Das US-Militär, das nach jahrzehntelangem Krieg bereits damit kämpft, seine Rekrutierungsziele zu erreichen, enthüllte die düsteren Daten nur wenige Monate nach der Ankündigung neuer Reformen, von denen Kritiker sagten, sie seien zu langsam und zu begrenzt, um die Krise zu lösen.

Die Berichte über sexuelle Übergriffe sind im Jahr 2021 im Vergleich zum Vorjahr um etwa 13% gestiegen.

Es wird geschätzt, dass 8,4 % der Frauen im aktiven Dienst im Fiskaljahr 2021 in irgendeiner Form unerwünschten sexuellen Kontakts ausgesetzt waren, während sich die Zahl bei den Männern auf 1,5 % ungefähr verdoppelt hat, wie aus einem am Donnerstag veröffentlichten Pentagon-Bericht hervorgeht.

In dem Bericht heißt es zwar, dass die Ergebnisse aufgrund einer von der Regierung veranlassten Änderung der Messmethoden nicht wissenschaftlich mit den Vorjahren verglichen werden können, aber ein hochrangiger Pentagon-Beamter sagte, dies sei die höchste Rate für Frauen seit 2006 und die zweithöchste für Männer.

"Diese Zahlen sind tragisch und extrem enttäuschend. Auf individueller Ebene ist es verheerend, sich vorzustellen, dass diese Zahlen bedeuten, dass das Leben und die Karriere von mehr als 35.000 Militärangehörigen durch diese Verbrechen unwiderruflich verändert wurden", sagte Elizabeth Foster, Executive Director des Office of Force Resiliency des Pentagon, gegenüber Reportern.

"Jeder Vorfall hat einen Welleneffekt in der gesamten Einheit und beeinträchtigt den Zusammenhalt der Einheit, die Fähigkeit zu vertrauen und lenkt von der kritischen Mission ab", fügte Foster hinzu.

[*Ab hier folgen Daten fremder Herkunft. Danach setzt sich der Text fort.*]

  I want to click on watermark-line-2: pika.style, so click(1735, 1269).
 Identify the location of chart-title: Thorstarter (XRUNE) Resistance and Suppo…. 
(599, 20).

Das Marine Corps hatte im Jahr 2021 eine Prävalenzrate von 13,4% sexueller Übergriffe unter Frauen, was einem Anstieg von etwa 10,7% entspricht.

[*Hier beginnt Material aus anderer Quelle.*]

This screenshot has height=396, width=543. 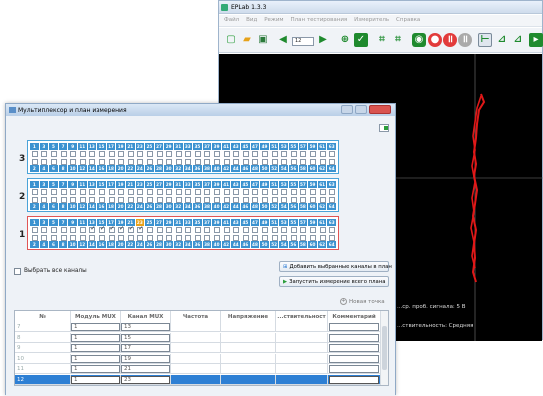 What do you see at coordinates (232, 20) in the screenshot?
I see `menu-file: Файл` at bounding box center [232, 20].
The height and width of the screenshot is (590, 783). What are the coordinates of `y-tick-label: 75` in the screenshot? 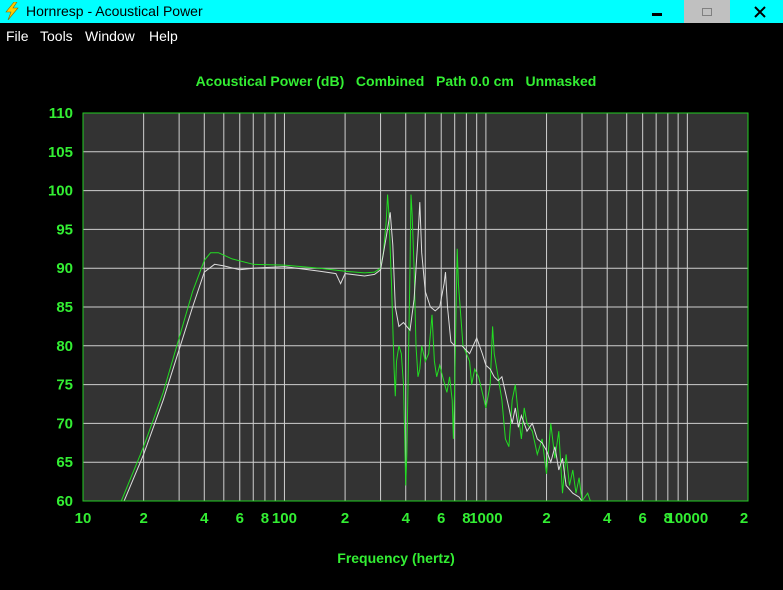 It's located at (64, 386).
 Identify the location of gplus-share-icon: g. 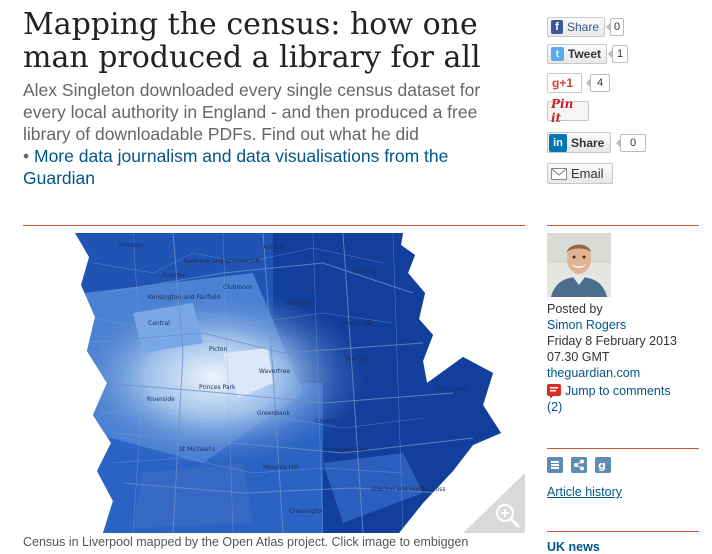
(603, 465).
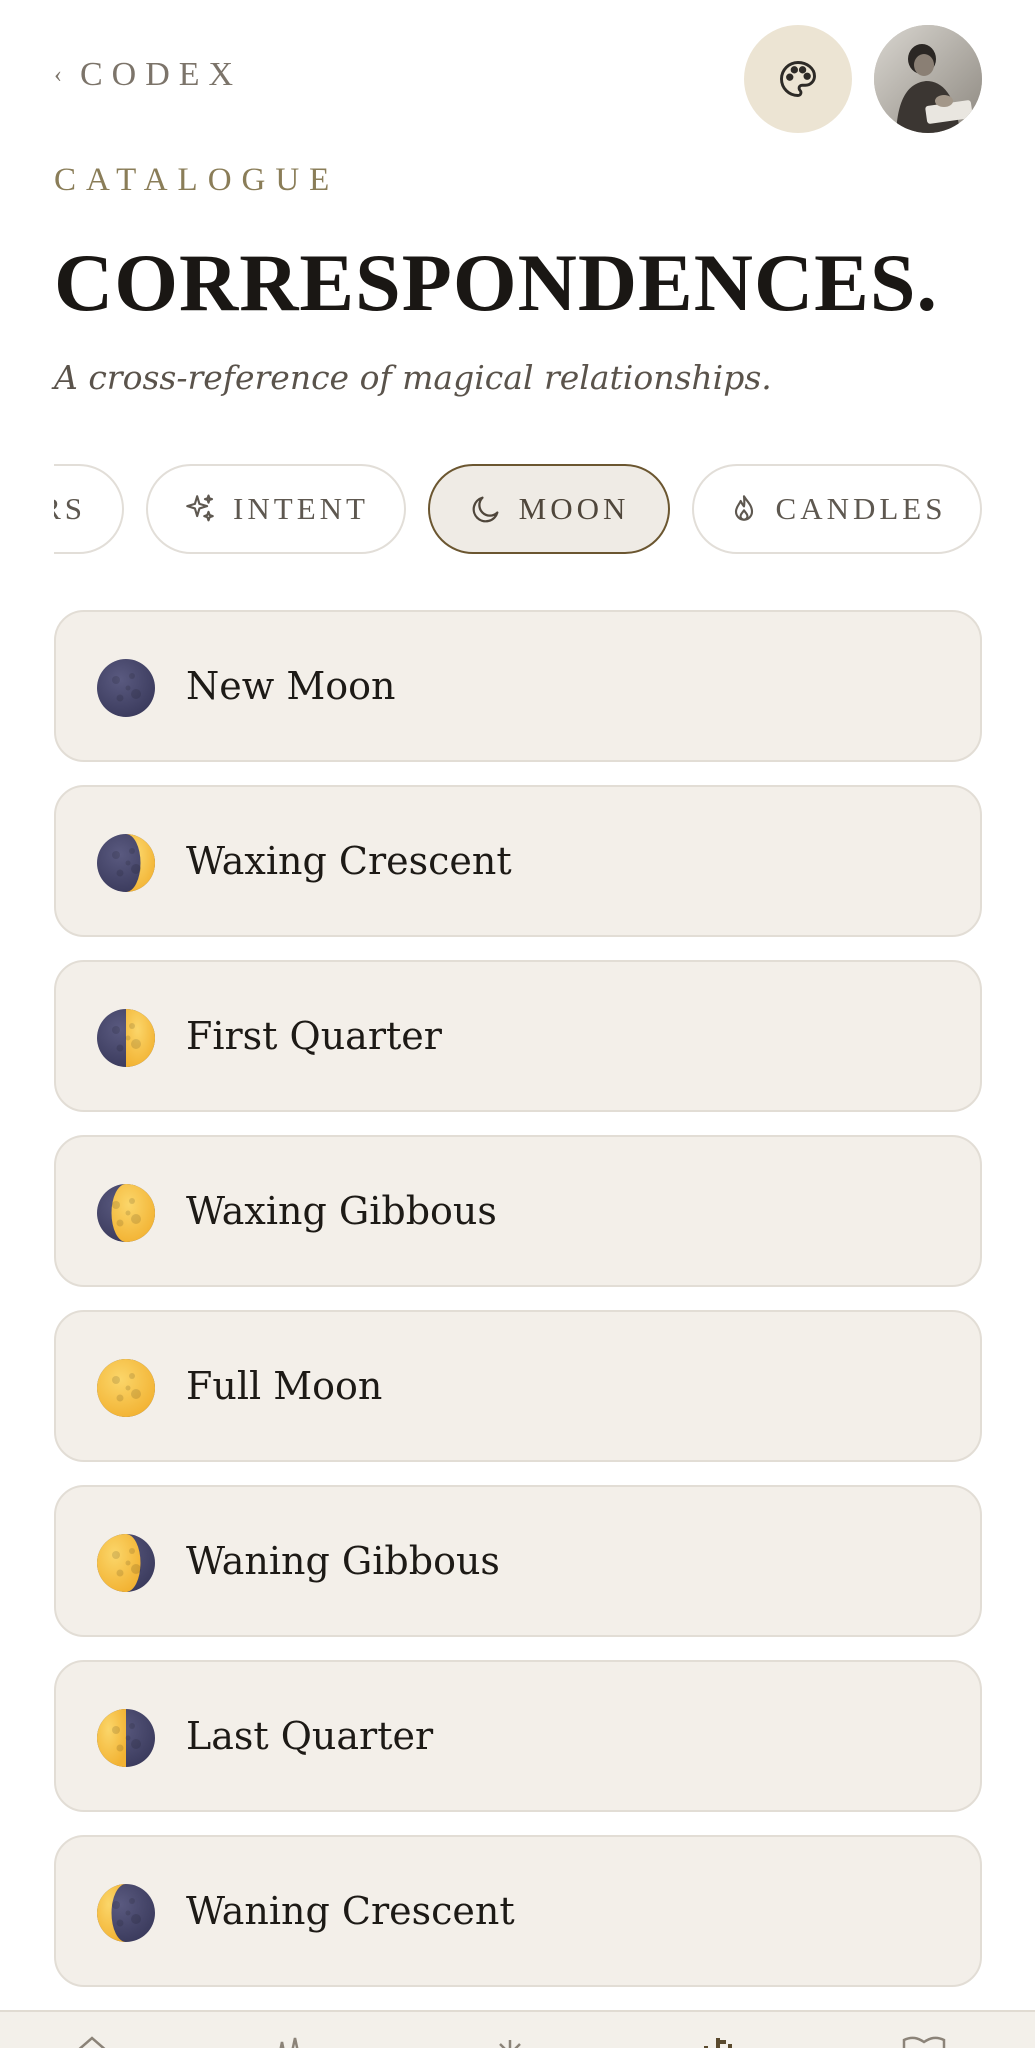 The image size is (1035, 2048). I want to click on waning-crescent-icon, so click(126, 1913).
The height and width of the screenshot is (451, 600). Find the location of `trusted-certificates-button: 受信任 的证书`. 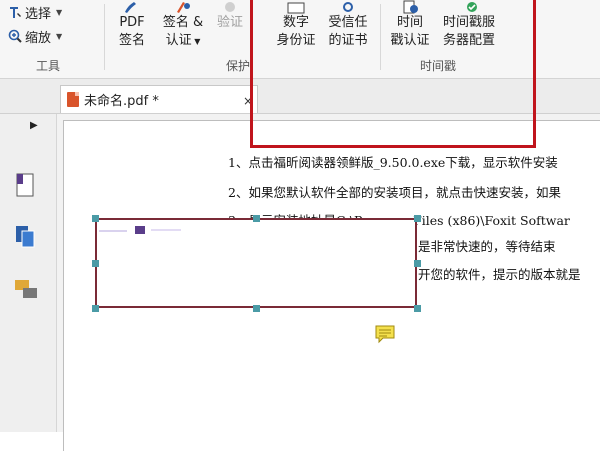

trusted-certificates-button: 受信任 的证书 is located at coordinates (348, 25).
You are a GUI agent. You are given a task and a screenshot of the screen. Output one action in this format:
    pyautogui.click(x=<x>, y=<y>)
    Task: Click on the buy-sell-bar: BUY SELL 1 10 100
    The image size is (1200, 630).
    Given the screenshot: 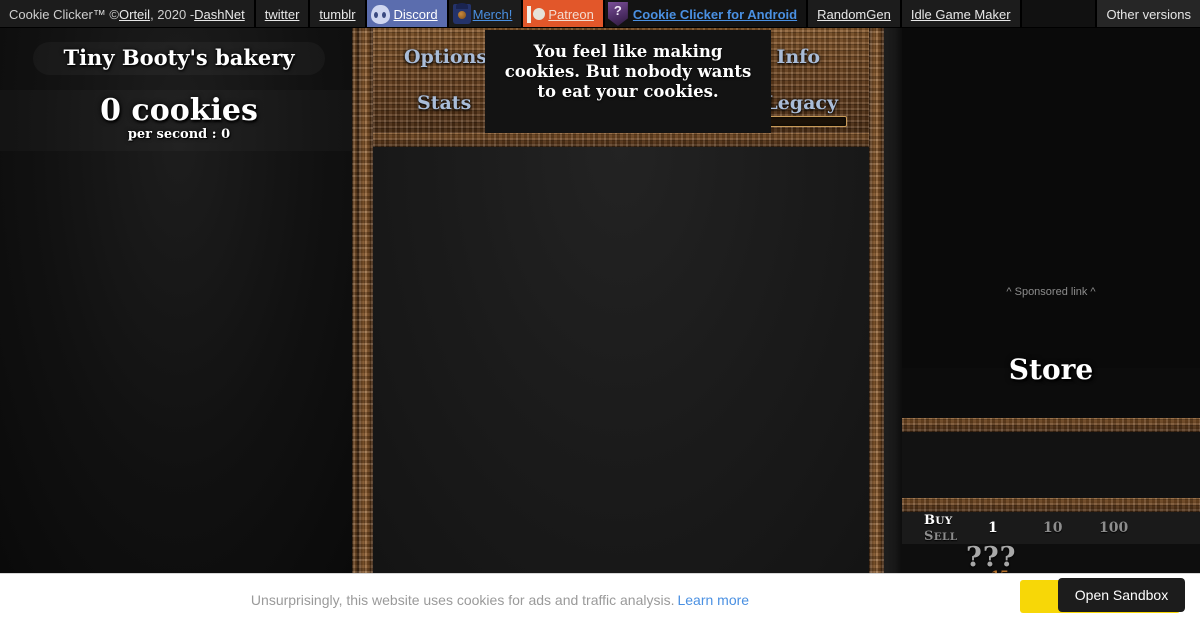 What is the action you would take?
    pyautogui.click(x=1051, y=528)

Die US-Abgeordnete Jackie Speier, die auch Ko-Vorsitzende des Democratic Women's Caucus ist, sagte, die Ergebnisse seien beunruhigend und sie werde in den kommenden Wochen eine Anhörung veranstalten, um mehr Antworten zu erhalten.

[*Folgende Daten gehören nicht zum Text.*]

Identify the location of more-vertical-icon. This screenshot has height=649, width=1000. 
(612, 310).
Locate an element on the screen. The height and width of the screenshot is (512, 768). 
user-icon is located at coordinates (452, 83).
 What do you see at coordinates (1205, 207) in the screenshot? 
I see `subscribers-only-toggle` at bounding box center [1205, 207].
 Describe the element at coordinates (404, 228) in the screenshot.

"Das wachsame Auge des Kongresses ist notwendig, um sicherzustellen, dass die militärische Führung zur Rechenschaft gezogen wird und alle zusätzlichen Änderungen vorgenommen werden, die für notwendig erachtet werden, um diese nationale Peinlichkeit und Krise anzugehen", sagte Speier in einer Erklärung.

In diesem Jahr unterzeichnete Präsident Joe Biden einen Erlass, der sexuelle Belästigung zu einem Straftatbestand im Rahmen des Uniform Code of Military Justice macht.

Im Dezember verabschiedete der Gesetzgeber den National Defense Authorization Act, der eine Überarbeitung des Militärjustizsystems vorsieht. Die Entscheidung darüber, ob Fälle von Vergewaltigung und sexueller Nötigung strafrechtlich verfolgt werden, würde den Militärkommandeuren abgenommen.

Dennoch sagten einige Gesetzgeber und Aktivisten, dass dies nicht weit genug gehe, insbesondere angesichts des mangelnden Vertrauens der Opfer von sexuellen Übergriffen in das Militärjustizsystem.

Nur 39% der Frauen im Militär gaben an, dass sie dem System vertrauen, dass es sie nach einem Vorfall mit Würde und Respekt behandelt, verglichen mit 66% im Jahr 2018. Nur 34% von ihnen vertrauten darauf, dass das Militär ihre Privatsphäre schützt, nachdem sie einen Vorfall gemeldet hatten, gegenüber 63% im Jahr 2018.

Sechs von 10 Frauen vertrauten nicht darauf, dass das Militär ihre Sicherheit nach einem Vorfall gewährleisten würde, so die Daten.